Dr. Agrawal was educated at Harvard College, the Harvard Graduate School of Arts and Sciences, and the Yale University School of Medicine. He trained in psychiatry at Harvard's Massachusetts General Hospital and McLean Hospital and was awarded the Mel Kayce Award for excellence in psychotherapy. He is a candidate in psychoanalysis at the Boston Psychoanalytic Society and Institute. Dr. Agrawal has been a clinical instructor in psychiatry at Harvard Medical School and has been on the psychotherapy faculty of the Boston Psychoanalytic Society and Institute. He has taught undergraduates in the department of anthropology and the department of economics at Harvard University.
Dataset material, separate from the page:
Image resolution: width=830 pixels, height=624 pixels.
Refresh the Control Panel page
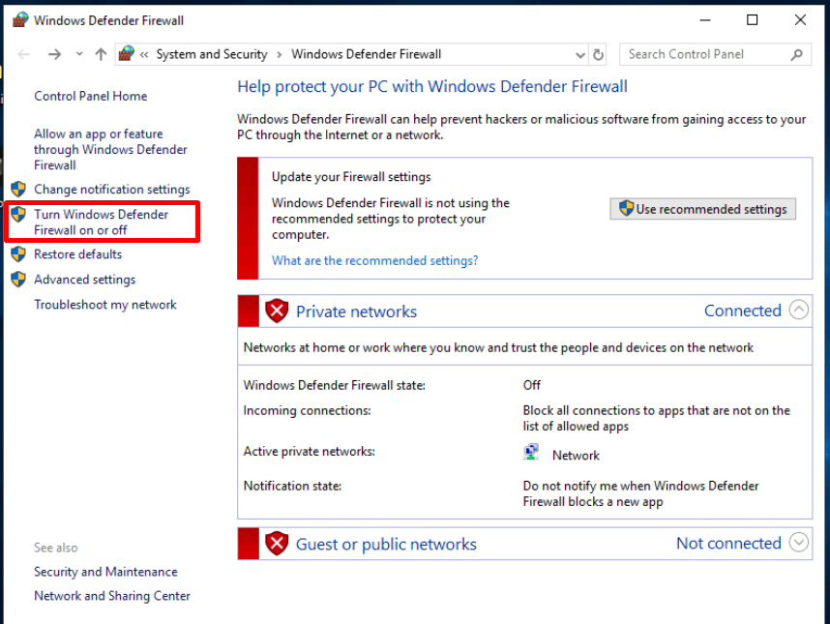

Dr. Agrawal's clinical and academic interests include expanding creativity and freedom; concepts of play and aliveness; Lacanian ideas about desire; and critical social theory and cultural studies. He offers psychotherapy, psychoanalysis, psychopharmacology, as well as suboxone treatment for opiate addiction.

Dr. Agrawal periodically publishes and appears in the popular press.

In a piece in The New York Times entitled "Lessons from a Traffic Light" Dr. Agrawal describes a helpful metaphor that he used in a psychotherapy treatment.

In a New Yorker essay "Runs in the Family" Dr. Agrawal is referenced and quoted.